En nuestra España actual la
cosa sigue igual. Aún hoy el 21,2% de las personas desempleadas vota al
PP o Ciudadanos, el 11,7% al PSOE y el 18,7% no vota. Nuestro espacio
político, Unidos Podemos, recoge el 13,4% de voto del conjunto de
desempleados. Otro dato para la retina: el 20% de los votantes de
Ciudadanos carece de ingresos. Podríamos abundar en otros datos, pero la
sangre brota de la herida ya de forma suficiente.
La solución, en breve, no es
representar al pueblo. Es ser pueblo. La solución no es que desde
púlpitos acreditados, y tras debates escolásticos dignos de la
autocomplacencia más pija, se propongan recetas mágicas para el juego de
la representación institucional. La única forma posible de evitar la
barbarie, sea en la forma de Trump, LePen o cualquier otra, es descender
del reino de los cielos al reino más mundano de la vida cotidiana.

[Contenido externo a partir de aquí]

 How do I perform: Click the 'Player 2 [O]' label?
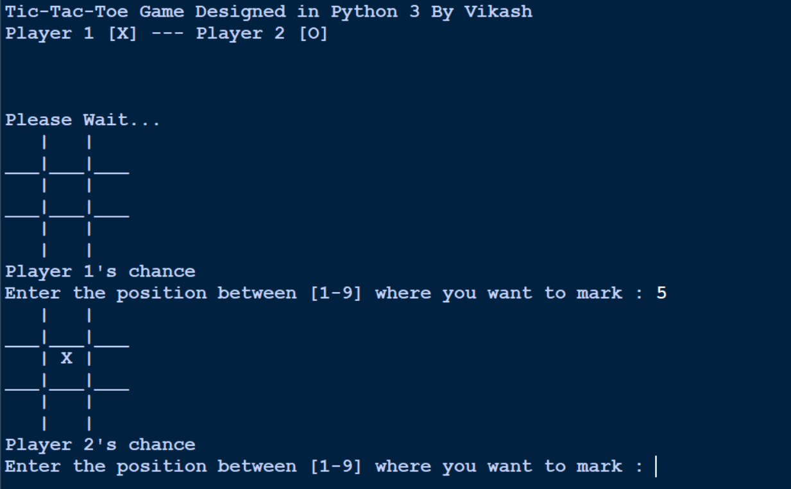pyautogui.click(x=262, y=33)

Nuestro objetivo es convertirnos en conflicto, que es la cristalización
de las contradicciones del sistema y de la globalización, y
autoprotegernos y autoorganizarnos como clase, como víctimas de la
crisis. La clase se expresa también en nuevas fórmulas discursivas y de
tono, de la misma forma que tiene otras manifestaciones culturales que
van más allá del indie y de la tribu hipster.

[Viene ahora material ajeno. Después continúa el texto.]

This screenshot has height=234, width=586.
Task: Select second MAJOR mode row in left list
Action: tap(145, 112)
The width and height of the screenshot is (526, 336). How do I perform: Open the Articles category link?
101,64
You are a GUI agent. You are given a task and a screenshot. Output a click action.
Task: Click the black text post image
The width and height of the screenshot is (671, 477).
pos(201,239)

Nuestra clase no son sólo los trabajadores de cuello azul, sino también
las mujeres que realizan trabajos de cuidados sin remunerar o los
jóvenes habituados a las nuevas tecnologías pero no al empleo. Por citar
algunos ejemplos concretos. Todos ellos, todos nosotros, exigimos una
izquierda a la altura del momento histórico. Unidad, organización y,
sobre todo, praxis. Sin filosofía de la praxis seremos todos unos pijos
sin utilidad.
2 comentarios:
<<<La única forma posible de evitar la barbarie, sea en la forma de Trump, LePen o cualquier otra, es descender del reino de los cielos al reino más mundano de la vida cotidiana.<<<
En el reino de los cielos anda desde hace muchos años la izquierda dando volteretas. Sobre todo desde que cayo el muro de Berlin.
Haber si es capaz de una vez por todas de crear una alternativa al capitalismo. Sin ella andamos como pollo sin cabeza.
Un pésimo análisis. Y una clara muestra de que los que se llaman "izquierda", en realidad, actualmente, son parte de los pilares del sistema del Capitalista, y les gusta. Maldad en estado puro. Injusticia y crueldad en estado puro.